--- AVAILABLE DATA ---
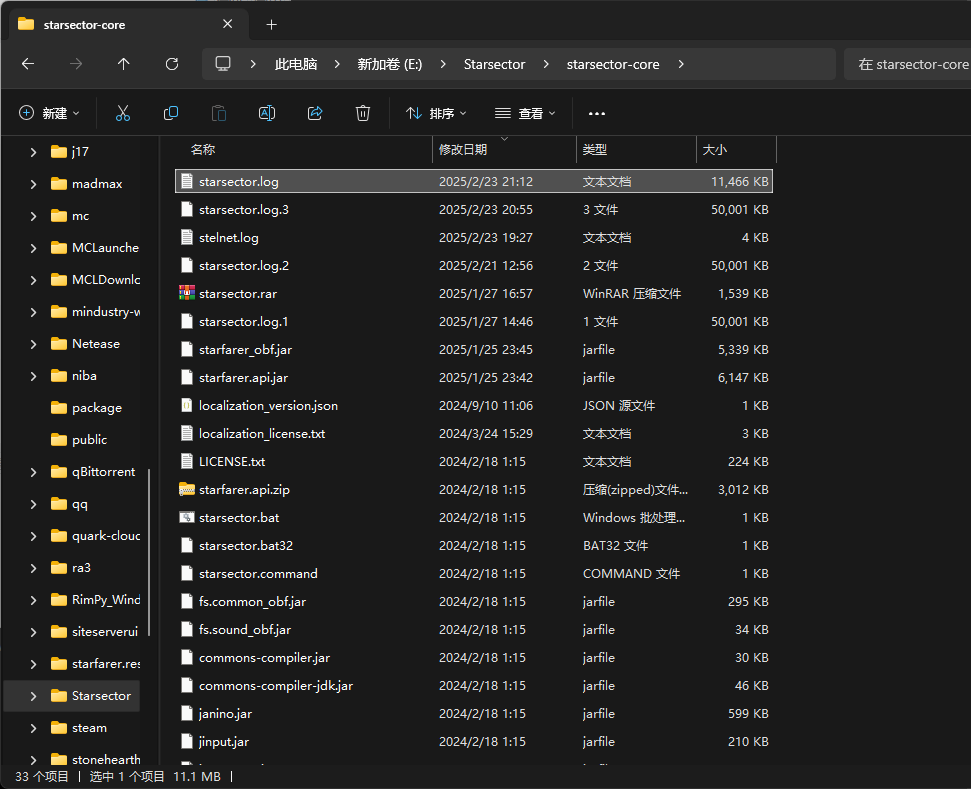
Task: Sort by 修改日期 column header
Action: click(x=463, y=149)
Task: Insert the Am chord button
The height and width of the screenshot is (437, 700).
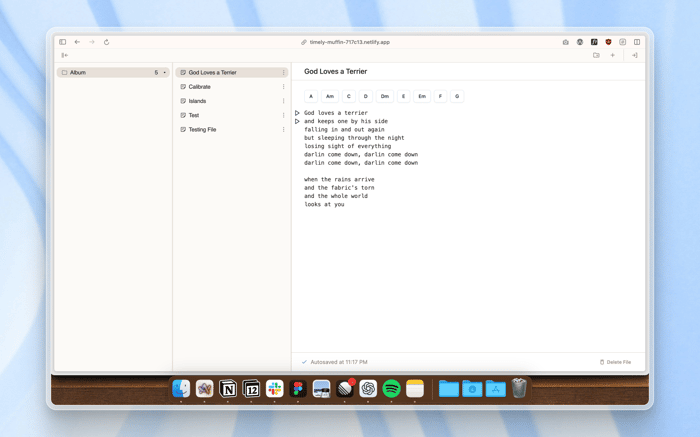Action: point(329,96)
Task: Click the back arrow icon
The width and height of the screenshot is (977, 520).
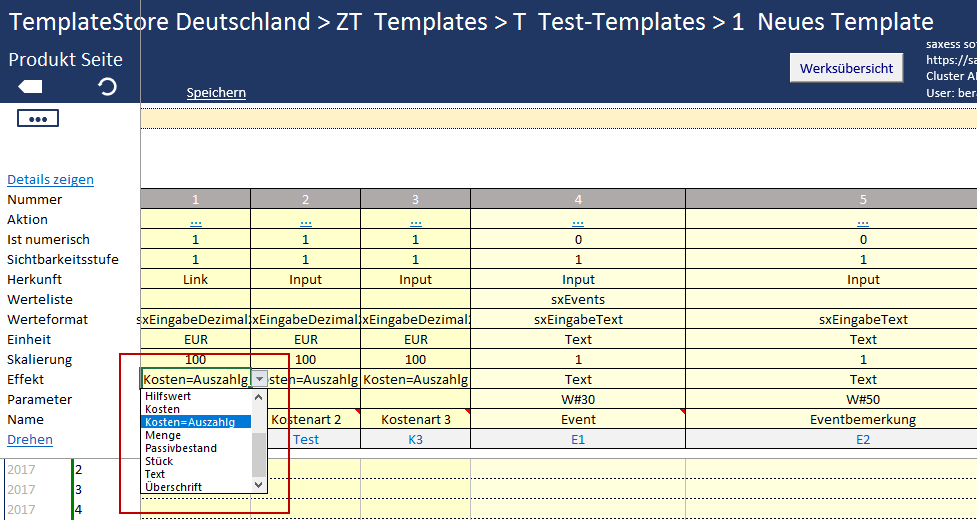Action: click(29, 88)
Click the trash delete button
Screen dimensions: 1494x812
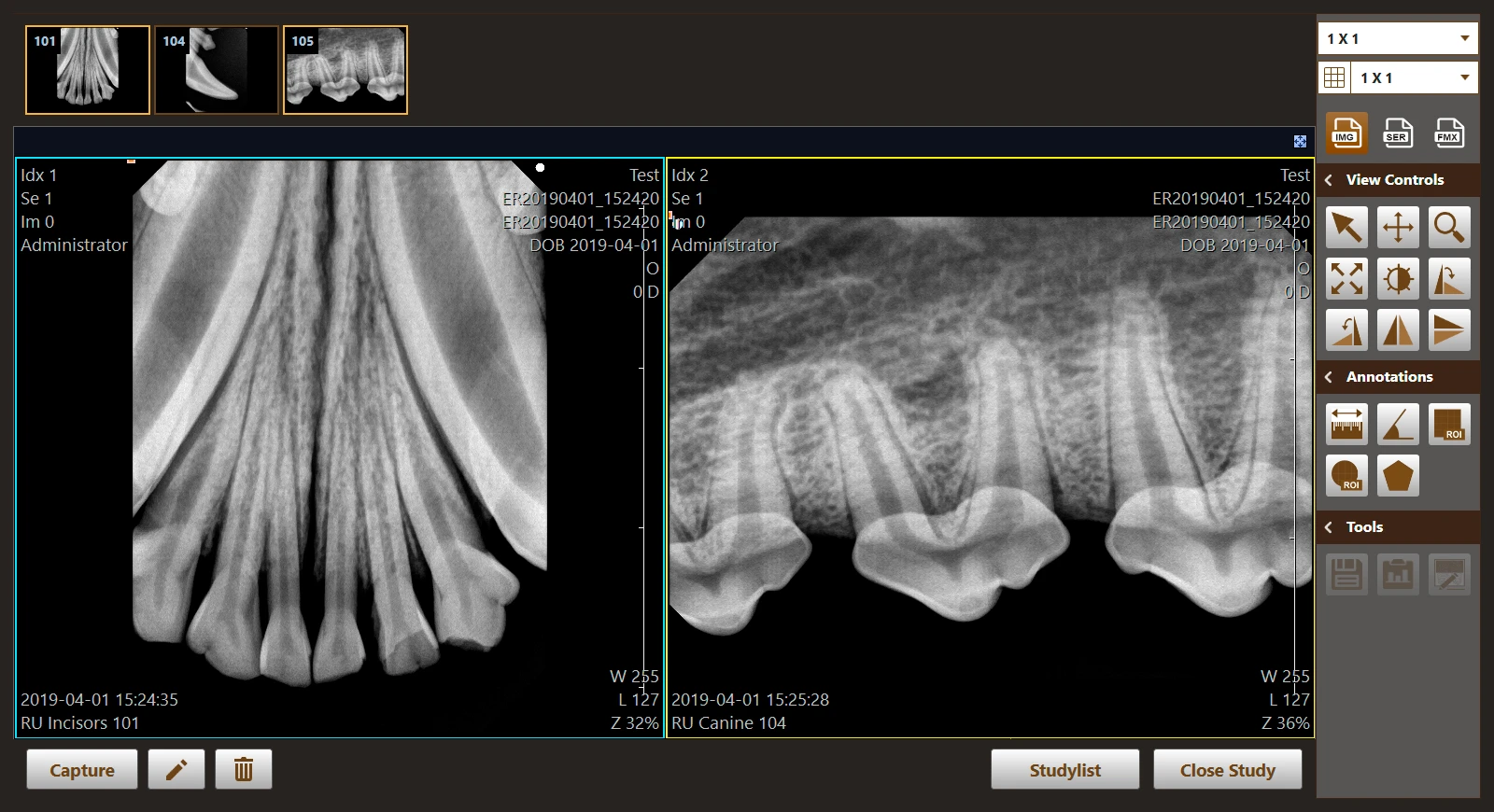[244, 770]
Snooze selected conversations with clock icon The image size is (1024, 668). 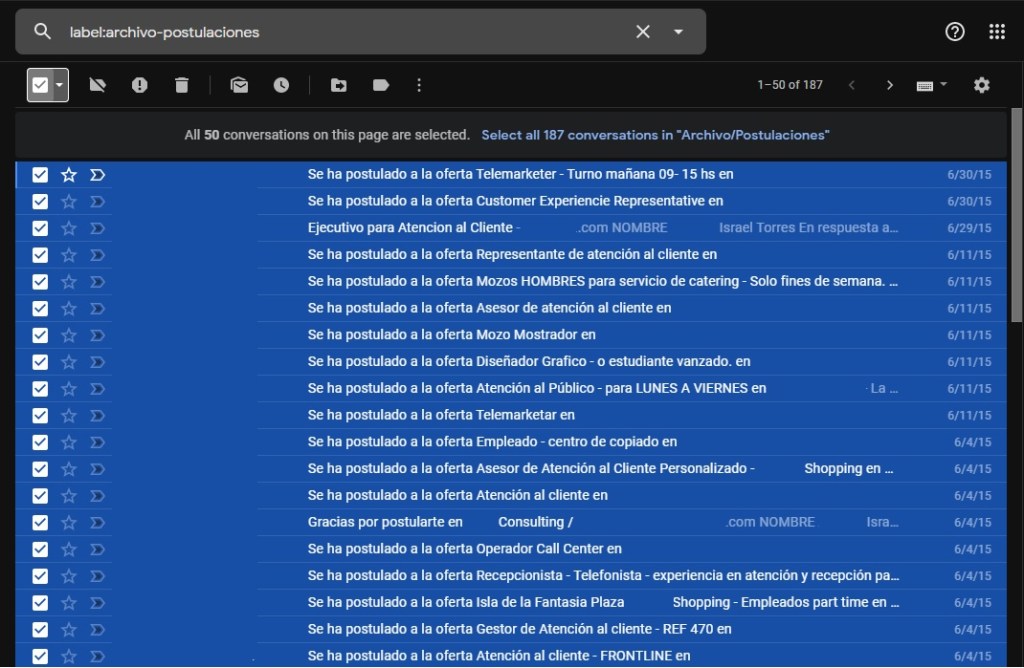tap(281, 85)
---
# ACTIVITY
Look over the records. Copy the lines that include the word "button".

# FINISHED EXERCISE
Task: Insert the Am chord button
Click the trash delete button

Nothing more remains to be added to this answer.